#### Questions on the material:
A) In the excerpt on U.S. health, what was the name of the study by the panel convened by the National Academy of Sciences?
B) Please write out everything from "Ten years later, here’s" down to "know the story." in the excerpt on U.S. health, swapping "sedentary" for "inactive".

#### Page excerpt:
= = = =

The answer, alas, is that there are many, many answers, each contributing a bit to the puzzle.

One group of people are not surprised at all: Woolf and the other researchers involved in a landmark, 400-page study ten years ago with a name that says it all: “Shorter Lives, Poorer Health.” The research by a panel convened by the National Academy of Sciences and funded by the National Institutes of Health compared U.S. health and death with other developed countries. The results showed – convincingly – that the U.S. was stalling on health advances in the population while other countries raced ahead.

The authors tried to sound an alarm, but found few in the public or government or private sectors were willing to listen. In the years since, the trends have worsened. American life expectancy is lower than that of Cuba, Lebanon, and Chechnya.

Ten years later, here’s a look back at what that eye-popping study found, and why the researchers involved believe it’s not too late to turn the trends around.

I don’t take comparisons with less developed countries seriously, as they’re as likely to be a function of differential methods and degrees of diligence in record-keeping. But there’s no denying the larger trends.

Americans are used to hearing about how their poor diets and sedentary lifestyles make their health bad. It can seem easy to brush that off as another scold about eating more vegetables and getting more exercise. But the picture painted in the “Shorter Lives” report could shock even those who feel like they know the story.

“American children are less likely to live to age 5 than children in other high-income countries,” the authors write on the second page. It goes on: “Even Americans with healthy behaviors, for example, those who are not obese or do not smoke, appear to have higher disease rates than their peers in other countries.”

The researchers catalog what they call the “U.S. health disadvantage” – the fact that living in America is worse for your health and makes you more likely to die younger than if you lived in another rich country like the U.K., Switzerland or Japan.

That just seems weird, even downright implausible, no?

= = = =

#### Data section:
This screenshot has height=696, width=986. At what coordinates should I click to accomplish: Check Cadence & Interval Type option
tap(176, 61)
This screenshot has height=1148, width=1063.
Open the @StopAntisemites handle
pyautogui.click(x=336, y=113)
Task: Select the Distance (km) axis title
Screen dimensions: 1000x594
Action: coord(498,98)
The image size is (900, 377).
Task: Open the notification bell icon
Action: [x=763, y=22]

= = = =

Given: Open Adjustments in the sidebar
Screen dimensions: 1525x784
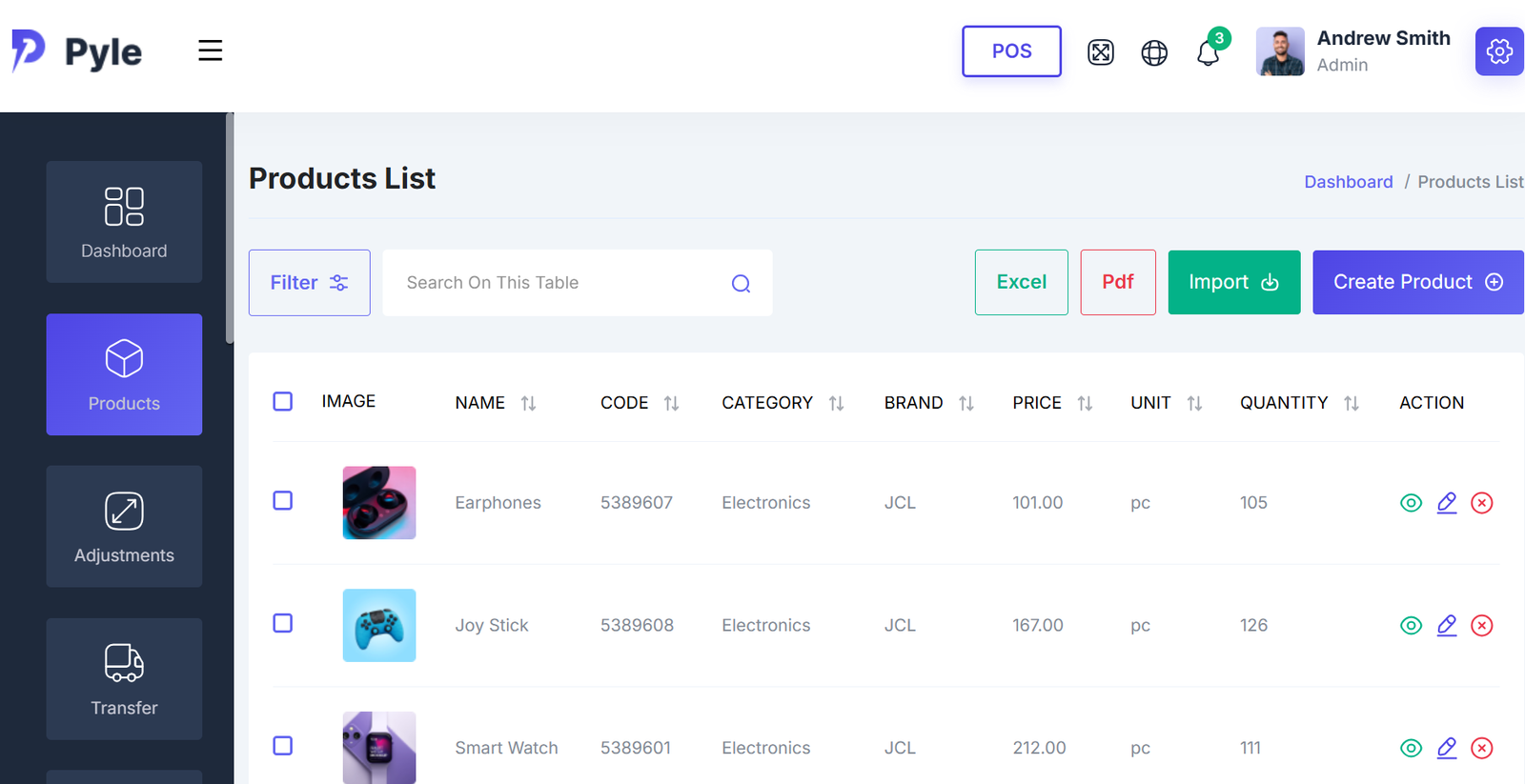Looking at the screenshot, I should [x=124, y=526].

= = = =

#### List of answers:
A) "Shorter Lives, Poorer Health."

B)
Ten years later, here’s a look back at what that eye-popping study found, and why the researchers involved believe it’s not too late to turn the trends around.

I don’t take comparisons with less developed countries seriously, as they’re as likely to be a function of differential methods and degrees of diligence in record-keeping. But there’s no denying the larger trends.

Americans are used to hearing about how their poor diets and inactive lifestyles make their health bad. It can seem easy to brush that off as another scold about eating more vegetables and getting more exercise. But the picture painted in the “Shorter Lives” report could shock even those who feel like they know the story.